— 課題 A —
下のデータの行のうち、「Show Me Some」を含む行から「hairstyles for very」を含む行までを、両端も含めて番号付きリストにしてください。空行は入れないでください。

══════════

はじめに
株式の益回りと債権の利回りに関して新しい知見を得たので、ここに記しておきます。
株式の益回りの考え方
株式には2種類の利益があります。株価自体の上昇に伴ういわゆるキャピタルゲインと言うもので、株数が増減しない前提においての資産価格の変動を指します。もちろん、増えた場合をキャピタルゲインと呼び、減った場合をキャピタルロスと言います。一方で、配当などによる利益をインカムゲインと言います。インカムは0になることはあっても、マイナスになることはないので、インカムロスと言う言葉は存在しません。
これら、二つの利益の合計の、元になる株価に対する割合を益周りと呼び、株価を評価する一つの指標などになったりします。これを直接求めて益周りを出している人がいるのかどうかは知りませんが、一般的にはPERの逆数として求められるようです。つまり、PERが20倍の株式であれば、益周り5%と言うことです。
債権利回りの考え方
債権利回りの考え方はもっとシンプルで、年限によって短期から長期までありますが、現在の取引価格で債権を買った時に、償還時に得られる利益は取引価格の何%か?と言う話です。つまり、1年後に101円で償還を迎える債権が、今現在100円で売られているとしたら、1年後の利益は1円なので、利回りは1%と言うことになります。
これまでの私の理解
債権と株式の間でその利回りを比較して、資金が循環していると言う大まかな話は理解していました。また、その際の指標は株式の益回りと債権の利回りだと言う話も理解していました。つまり、投資家としてはより利回りの良いもので運用して少しでも大きく稼ぎたいと思うと言う話です。そして、往々にしてこれが行きすぎることがあるため、景気の良い時には株式は買われすぎ、債権は売られすぎるため、株式の益周りは低下し、債権の利回りは上昇する(価格は下落する)。その後、ある時点でこれを修正するために資金が株式から債権に流れていく。これを繰り返すのが資金循環の大きな考え方です。

══════════

— 課題 B —
記事について、次の質問に答えてください。
(i) PERが20倍の株式の益回りは何%ですか。
(ii) 配当などによる利益は何と呼ばれていますか。
(iii) 1年後に101円で償還される債権が今100円で売られている場合、利回りは何%ですか。

══════════

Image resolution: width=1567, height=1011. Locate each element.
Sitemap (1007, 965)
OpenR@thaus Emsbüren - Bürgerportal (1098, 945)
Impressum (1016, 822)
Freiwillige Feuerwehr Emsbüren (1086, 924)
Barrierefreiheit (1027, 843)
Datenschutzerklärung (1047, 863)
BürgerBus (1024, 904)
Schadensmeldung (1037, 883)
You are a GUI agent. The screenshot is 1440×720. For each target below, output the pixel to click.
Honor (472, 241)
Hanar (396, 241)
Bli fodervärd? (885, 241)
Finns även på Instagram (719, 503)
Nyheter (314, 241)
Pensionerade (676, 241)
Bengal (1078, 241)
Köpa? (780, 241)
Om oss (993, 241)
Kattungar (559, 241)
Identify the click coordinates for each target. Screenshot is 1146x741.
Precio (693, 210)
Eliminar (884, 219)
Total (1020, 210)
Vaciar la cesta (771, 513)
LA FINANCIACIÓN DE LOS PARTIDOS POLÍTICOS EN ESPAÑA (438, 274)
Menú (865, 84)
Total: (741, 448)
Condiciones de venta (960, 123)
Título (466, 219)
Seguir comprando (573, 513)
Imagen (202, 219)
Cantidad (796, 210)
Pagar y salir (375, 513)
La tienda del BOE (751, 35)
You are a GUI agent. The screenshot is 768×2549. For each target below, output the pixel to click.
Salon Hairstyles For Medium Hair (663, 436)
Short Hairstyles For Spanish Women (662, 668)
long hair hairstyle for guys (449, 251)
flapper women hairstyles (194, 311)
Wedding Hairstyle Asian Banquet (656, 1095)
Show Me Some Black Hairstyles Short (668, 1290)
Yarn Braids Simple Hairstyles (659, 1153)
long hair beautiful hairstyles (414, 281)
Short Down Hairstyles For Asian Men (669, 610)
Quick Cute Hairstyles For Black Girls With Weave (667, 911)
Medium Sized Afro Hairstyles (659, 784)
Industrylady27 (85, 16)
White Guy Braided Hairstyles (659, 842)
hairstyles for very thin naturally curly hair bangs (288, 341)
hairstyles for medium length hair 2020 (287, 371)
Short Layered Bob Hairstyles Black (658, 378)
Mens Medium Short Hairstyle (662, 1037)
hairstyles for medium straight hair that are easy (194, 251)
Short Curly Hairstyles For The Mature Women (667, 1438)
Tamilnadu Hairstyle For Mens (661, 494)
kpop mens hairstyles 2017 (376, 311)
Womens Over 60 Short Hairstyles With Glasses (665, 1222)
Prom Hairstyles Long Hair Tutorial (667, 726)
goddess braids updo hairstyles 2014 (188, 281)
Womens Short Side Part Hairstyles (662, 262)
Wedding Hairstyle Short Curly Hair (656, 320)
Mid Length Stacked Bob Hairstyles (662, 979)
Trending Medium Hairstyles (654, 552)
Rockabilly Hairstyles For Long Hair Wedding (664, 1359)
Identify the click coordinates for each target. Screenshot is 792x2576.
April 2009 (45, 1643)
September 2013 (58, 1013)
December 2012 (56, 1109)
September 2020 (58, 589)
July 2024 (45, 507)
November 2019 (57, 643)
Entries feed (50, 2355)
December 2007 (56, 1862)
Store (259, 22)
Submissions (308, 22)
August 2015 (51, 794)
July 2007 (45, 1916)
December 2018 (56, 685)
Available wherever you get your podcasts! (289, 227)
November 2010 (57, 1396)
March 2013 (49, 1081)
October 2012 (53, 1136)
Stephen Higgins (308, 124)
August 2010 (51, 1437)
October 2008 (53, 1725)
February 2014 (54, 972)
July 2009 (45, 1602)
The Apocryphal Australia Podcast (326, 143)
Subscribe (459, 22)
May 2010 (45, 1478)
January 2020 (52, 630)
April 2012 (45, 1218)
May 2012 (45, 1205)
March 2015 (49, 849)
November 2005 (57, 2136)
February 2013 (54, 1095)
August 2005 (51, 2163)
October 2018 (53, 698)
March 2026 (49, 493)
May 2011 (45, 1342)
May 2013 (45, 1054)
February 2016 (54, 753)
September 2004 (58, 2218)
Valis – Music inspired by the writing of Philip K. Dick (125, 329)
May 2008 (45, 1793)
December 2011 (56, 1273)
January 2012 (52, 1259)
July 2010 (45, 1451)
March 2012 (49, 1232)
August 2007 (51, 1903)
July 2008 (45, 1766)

══════════

— 解答 A —
1. Show Me Some Black Hairstyles Short (668, 1290)
2. Yarn Braids Simple Hairstyles (659, 1153)
3. long hair beautiful hairstyles (414, 281)
4. Short Down Hairstyles For Asian Men (669, 610)
5. Quick Cute Hairstyles For Black Girls With Weave (667, 911)
6. Medium Sized Afro Hairstyles (659, 784)
7. Industrylady27 (85, 16)
8. White Guy Braided Hairstyles (659, 842)
9. hairstyles for very thin naturally curly hair bangs (288, 341)

— 解答 B —
(i) 5%
(ii) インカムゲイン
(iii) 1%